Data extracted from a collection:
******

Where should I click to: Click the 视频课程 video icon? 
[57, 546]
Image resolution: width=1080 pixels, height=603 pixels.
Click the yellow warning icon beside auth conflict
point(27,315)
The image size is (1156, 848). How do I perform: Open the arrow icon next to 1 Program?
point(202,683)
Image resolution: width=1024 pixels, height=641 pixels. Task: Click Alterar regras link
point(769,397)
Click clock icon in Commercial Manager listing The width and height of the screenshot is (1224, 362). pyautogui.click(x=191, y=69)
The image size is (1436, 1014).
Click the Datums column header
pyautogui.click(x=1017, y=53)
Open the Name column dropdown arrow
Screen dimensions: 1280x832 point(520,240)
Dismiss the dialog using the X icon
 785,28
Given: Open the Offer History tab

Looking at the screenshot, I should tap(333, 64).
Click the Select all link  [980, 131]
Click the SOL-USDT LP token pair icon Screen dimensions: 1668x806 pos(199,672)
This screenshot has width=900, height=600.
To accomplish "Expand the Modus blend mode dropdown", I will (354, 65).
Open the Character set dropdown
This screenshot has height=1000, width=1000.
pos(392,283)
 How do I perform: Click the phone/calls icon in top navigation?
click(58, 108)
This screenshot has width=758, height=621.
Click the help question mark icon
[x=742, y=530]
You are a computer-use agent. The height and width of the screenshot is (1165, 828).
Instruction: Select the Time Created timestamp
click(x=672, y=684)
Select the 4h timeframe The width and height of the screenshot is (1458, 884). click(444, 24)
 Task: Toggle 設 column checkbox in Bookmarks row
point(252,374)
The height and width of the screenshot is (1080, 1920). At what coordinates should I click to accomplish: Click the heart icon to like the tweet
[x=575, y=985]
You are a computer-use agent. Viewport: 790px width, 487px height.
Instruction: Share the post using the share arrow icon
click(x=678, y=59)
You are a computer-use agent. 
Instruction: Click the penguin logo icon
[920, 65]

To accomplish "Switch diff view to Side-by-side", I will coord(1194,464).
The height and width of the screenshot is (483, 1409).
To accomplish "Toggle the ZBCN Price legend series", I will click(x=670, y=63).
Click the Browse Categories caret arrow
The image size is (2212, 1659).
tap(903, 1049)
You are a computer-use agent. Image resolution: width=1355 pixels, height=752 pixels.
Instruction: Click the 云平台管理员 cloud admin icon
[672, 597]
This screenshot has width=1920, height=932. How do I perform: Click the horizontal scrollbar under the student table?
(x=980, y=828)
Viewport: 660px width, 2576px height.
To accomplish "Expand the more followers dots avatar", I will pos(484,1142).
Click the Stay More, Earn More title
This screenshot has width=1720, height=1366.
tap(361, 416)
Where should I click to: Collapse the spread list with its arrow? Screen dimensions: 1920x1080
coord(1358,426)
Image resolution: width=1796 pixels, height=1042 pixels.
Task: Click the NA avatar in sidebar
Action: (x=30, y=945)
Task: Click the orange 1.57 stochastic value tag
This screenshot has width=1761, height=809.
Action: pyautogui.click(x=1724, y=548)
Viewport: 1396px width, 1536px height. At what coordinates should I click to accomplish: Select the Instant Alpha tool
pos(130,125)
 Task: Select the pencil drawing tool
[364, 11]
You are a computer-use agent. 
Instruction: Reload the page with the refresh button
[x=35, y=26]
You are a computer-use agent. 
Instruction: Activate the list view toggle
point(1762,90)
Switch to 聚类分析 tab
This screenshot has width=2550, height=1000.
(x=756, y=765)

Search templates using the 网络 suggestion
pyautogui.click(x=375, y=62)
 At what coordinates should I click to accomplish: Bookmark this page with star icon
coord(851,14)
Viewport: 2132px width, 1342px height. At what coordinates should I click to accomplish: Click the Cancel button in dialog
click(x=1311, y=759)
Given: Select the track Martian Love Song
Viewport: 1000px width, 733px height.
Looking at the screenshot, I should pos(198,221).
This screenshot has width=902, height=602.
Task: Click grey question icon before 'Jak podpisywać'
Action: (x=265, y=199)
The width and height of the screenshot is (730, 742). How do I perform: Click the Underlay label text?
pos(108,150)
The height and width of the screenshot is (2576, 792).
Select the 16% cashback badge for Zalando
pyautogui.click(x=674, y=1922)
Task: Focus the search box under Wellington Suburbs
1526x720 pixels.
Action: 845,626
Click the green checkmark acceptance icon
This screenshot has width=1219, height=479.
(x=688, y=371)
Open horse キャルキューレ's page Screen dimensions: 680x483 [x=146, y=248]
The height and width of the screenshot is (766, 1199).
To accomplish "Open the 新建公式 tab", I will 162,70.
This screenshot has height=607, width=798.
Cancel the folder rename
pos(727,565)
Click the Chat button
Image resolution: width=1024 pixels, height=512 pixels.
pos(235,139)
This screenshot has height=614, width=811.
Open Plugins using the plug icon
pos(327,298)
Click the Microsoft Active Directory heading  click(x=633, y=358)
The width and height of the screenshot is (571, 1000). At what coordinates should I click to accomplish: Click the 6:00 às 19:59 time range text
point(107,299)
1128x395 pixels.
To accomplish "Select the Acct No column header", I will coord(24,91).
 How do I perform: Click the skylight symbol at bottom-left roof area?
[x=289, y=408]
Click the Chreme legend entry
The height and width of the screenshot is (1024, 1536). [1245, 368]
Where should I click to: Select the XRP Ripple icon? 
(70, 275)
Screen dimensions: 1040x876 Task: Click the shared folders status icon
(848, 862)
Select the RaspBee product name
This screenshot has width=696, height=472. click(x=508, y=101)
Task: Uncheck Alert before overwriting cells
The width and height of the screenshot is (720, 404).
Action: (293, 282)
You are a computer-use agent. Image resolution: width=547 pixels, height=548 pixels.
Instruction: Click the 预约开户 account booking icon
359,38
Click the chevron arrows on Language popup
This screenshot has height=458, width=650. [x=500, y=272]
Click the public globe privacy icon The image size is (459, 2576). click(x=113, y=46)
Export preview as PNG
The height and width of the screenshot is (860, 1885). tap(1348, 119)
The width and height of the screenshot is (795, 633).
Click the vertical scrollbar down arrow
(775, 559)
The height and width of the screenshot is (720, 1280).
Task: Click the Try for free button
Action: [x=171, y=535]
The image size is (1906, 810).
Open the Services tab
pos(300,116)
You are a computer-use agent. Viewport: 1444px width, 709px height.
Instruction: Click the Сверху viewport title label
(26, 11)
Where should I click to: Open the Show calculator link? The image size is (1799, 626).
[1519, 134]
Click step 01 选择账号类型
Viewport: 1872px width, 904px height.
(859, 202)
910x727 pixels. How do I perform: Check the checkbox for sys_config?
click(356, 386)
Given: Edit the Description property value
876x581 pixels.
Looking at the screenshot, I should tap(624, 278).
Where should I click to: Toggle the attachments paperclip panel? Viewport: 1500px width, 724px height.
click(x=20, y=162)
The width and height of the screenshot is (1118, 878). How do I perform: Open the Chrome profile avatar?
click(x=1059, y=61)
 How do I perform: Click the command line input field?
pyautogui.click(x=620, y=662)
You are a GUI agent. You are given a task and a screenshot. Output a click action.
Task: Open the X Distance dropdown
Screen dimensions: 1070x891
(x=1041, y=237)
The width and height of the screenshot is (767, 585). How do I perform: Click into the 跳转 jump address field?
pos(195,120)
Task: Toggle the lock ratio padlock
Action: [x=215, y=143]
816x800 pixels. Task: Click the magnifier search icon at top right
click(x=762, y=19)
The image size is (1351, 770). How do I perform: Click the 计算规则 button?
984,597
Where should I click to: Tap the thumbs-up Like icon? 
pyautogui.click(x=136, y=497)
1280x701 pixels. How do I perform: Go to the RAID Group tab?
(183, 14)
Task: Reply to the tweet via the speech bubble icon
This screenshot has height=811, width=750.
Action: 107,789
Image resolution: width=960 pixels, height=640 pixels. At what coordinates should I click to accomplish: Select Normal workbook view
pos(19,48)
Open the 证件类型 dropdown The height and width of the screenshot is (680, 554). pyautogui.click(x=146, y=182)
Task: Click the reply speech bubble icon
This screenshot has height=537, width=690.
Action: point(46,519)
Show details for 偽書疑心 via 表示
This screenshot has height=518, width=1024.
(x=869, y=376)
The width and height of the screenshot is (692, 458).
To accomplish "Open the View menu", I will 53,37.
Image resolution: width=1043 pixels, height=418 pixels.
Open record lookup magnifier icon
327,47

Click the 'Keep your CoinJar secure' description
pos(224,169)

******

From the data, collect all lines where the string "bubble" appears.

Task: Reply to the tweet via the speech bubble icon
Task: Click the reply speech bubble icon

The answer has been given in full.